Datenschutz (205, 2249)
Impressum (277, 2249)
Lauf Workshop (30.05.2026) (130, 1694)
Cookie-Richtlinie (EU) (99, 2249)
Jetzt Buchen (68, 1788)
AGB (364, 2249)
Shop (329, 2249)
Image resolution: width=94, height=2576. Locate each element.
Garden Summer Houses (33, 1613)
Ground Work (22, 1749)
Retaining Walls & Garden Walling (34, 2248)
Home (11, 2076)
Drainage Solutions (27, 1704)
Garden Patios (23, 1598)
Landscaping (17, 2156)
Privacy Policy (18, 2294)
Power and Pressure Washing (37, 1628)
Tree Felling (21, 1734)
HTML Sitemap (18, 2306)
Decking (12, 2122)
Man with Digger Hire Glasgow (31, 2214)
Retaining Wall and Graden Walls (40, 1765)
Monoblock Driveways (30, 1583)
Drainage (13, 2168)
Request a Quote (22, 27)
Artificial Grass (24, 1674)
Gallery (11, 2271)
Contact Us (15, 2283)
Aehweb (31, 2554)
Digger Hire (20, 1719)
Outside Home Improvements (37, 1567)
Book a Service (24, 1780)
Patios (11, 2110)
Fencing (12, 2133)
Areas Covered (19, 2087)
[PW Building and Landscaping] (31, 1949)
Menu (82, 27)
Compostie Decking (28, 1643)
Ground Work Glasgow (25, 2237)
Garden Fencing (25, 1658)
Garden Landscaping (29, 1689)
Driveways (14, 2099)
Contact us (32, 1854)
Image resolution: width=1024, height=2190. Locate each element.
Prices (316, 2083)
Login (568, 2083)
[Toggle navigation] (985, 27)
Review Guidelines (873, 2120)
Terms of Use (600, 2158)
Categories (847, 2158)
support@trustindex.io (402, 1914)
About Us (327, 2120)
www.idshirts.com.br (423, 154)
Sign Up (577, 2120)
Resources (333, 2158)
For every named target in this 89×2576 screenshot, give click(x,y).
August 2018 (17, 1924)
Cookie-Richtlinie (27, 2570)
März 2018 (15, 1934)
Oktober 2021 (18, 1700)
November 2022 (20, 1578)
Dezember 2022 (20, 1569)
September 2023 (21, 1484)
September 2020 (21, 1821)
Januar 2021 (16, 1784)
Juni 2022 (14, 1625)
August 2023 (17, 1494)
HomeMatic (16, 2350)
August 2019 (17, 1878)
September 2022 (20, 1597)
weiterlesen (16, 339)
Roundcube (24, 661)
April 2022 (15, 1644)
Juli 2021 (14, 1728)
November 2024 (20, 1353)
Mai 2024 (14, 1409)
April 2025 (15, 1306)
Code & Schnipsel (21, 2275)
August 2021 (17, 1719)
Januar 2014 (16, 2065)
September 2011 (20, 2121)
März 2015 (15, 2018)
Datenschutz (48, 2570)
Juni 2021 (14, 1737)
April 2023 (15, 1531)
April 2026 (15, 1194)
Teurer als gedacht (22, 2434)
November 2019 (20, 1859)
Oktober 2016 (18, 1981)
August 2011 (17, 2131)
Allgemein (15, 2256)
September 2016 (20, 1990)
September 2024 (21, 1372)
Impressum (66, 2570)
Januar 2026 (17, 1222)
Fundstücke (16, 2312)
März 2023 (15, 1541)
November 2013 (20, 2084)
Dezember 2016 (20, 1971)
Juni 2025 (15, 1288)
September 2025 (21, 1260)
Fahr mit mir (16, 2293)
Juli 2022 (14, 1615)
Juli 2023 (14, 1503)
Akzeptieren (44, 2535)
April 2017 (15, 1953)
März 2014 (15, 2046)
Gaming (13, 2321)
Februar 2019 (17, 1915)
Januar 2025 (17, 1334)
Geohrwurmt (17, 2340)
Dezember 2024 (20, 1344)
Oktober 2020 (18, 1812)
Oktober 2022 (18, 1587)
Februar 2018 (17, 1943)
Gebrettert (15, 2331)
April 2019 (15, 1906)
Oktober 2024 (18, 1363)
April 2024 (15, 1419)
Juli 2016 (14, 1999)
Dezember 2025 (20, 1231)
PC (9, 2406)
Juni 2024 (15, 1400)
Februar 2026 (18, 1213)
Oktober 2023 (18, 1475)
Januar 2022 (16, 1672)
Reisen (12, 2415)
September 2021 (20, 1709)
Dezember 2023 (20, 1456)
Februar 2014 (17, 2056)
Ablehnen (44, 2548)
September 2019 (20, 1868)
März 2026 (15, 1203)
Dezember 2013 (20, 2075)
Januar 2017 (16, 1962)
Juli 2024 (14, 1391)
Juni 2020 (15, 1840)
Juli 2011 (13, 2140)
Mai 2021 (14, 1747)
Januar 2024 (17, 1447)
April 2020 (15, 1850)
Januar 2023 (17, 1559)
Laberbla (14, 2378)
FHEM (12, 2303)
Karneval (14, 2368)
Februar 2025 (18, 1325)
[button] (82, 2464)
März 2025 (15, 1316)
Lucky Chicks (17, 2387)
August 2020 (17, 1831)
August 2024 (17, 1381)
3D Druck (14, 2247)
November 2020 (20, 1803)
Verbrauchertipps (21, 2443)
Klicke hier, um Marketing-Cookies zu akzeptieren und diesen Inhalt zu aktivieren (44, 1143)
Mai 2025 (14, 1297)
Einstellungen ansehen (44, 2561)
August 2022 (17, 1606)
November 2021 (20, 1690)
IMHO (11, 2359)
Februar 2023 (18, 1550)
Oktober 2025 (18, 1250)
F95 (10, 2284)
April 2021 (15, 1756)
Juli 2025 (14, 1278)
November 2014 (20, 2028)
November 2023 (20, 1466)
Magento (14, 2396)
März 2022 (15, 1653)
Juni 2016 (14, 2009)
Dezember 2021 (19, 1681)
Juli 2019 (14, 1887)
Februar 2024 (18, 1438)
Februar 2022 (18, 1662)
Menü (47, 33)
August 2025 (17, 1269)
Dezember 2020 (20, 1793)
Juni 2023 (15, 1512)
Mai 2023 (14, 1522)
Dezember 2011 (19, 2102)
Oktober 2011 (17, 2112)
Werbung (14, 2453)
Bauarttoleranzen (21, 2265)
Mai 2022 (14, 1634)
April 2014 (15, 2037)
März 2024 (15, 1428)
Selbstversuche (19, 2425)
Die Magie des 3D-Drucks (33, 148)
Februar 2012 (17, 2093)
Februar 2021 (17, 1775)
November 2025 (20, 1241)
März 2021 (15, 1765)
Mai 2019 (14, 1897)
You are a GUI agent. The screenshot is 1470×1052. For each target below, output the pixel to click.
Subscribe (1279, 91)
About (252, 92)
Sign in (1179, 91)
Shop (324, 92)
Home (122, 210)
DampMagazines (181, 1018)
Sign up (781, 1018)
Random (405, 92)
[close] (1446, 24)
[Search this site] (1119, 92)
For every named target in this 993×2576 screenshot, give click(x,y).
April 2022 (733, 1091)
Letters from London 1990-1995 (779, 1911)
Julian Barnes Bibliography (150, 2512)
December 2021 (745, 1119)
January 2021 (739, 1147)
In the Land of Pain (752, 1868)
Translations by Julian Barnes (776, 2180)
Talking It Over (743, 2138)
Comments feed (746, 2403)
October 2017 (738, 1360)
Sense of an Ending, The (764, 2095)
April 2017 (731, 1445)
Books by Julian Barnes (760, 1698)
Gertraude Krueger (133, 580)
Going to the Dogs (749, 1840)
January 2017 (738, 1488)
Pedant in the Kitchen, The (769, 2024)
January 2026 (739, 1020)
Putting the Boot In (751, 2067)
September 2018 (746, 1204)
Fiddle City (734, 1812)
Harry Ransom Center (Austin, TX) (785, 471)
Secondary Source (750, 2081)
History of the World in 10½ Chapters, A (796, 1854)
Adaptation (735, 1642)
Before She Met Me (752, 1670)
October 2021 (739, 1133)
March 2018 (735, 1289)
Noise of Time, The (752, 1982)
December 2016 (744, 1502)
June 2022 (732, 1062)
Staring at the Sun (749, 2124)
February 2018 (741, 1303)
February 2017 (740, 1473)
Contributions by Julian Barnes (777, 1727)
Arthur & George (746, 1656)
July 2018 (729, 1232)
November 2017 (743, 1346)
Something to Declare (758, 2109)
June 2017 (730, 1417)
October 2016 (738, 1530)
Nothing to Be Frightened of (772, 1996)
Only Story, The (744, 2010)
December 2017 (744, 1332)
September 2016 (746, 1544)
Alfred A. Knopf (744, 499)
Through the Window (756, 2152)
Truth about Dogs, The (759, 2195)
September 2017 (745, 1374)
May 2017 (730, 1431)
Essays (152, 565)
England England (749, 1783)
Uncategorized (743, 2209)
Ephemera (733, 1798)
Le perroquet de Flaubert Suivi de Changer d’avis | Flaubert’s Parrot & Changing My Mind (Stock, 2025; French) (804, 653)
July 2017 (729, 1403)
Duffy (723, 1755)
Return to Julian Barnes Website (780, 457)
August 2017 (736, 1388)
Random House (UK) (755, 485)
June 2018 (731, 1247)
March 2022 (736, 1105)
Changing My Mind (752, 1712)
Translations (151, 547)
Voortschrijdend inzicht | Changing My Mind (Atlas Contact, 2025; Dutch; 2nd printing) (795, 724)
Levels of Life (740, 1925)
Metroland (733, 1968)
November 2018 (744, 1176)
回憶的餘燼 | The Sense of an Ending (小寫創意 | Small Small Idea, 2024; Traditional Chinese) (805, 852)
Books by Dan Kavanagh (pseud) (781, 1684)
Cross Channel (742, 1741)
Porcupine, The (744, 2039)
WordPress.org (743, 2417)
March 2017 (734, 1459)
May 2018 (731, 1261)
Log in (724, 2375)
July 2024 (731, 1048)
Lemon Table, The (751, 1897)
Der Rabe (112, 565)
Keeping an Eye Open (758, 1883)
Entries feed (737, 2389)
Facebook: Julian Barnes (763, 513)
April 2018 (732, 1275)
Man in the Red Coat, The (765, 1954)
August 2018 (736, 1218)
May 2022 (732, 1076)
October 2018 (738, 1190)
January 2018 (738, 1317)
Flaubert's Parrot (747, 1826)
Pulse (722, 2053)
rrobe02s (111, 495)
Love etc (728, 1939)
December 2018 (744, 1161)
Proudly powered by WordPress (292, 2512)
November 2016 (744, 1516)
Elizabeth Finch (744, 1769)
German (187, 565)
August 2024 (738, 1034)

## Description of the task
Look above for the line with "April 2014 (15, 2037)" and the line with "November 2017 (743, 1346)". Retype those two lines and every line between them exactly, adding nothing.

## Completed task
April 2014 (15, 2037)
März 2024 (15, 1428)
Selbstversuche (19, 2425)
Die Magie des 3D-Drucks (33, 148)
Februar 2012 (17, 2093)
Februar 2021 (17, 1775)
November 2025 (20, 1241)
März 2021 (15, 1765)
Mai 2019 (14, 1897)
You are a GUI agent. The screenshot is 1470×1052. For each target below, output the pixel to click.
Subscribe (1279, 91)
About (252, 92)
Sign in (1179, 91)
Shop (324, 92)
Home (122, 210)
DampMagazines (181, 1018)
Sign up (781, 1018)
Random (405, 92)
[close] (1446, 24)
[Search this site] (1119, 92)
For every named target in this 993×2576 screenshot, give click(x,y).
April 2022 (733, 1091)
Letters from London 1990-1995 (779, 1911)
Julian Barnes Bibliography (150, 2512)
December 2021 (745, 1119)
January 2021 (739, 1147)
In the Land of Pain (752, 1868)
Translations by Julian Barnes (776, 2180)
Talking It Over (743, 2138)
Comments feed (746, 2403)
October 2017 (738, 1360)
Sense of an Ending, The (764, 2095)
April 2017 (731, 1445)
Books by Julian Barnes (760, 1698)
Gertraude Krueger (133, 580)
Going to the Dogs (749, 1840)
January 2017 (738, 1488)
Pedant in the Kitchen, The (769, 2024)
January 2026 (739, 1020)
Putting the Boot In (751, 2067)
September 2018 (746, 1204)
Fiddle City (734, 1812)
Harry Ransom Center (Austin, TX) (785, 471)
Secondary Source (750, 2081)
History of the World in 10½ Chapters, A (796, 1854)
Adaptation (735, 1642)
Before She Met Me (752, 1670)
October 2021 (739, 1133)
March 2018 (735, 1289)
Noise of Time, The (752, 1982)
December 2016 (744, 1502)
June 2022 (732, 1062)
Staring at the Sun (749, 2124)
February 2018 (741, 1303)
February 2017 (740, 1473)
Contributions by Julian Barnes (777, 1727)
Arthur & George (746, 1656)
July 2018 (729, 1232)
November 2017 (743, 1346)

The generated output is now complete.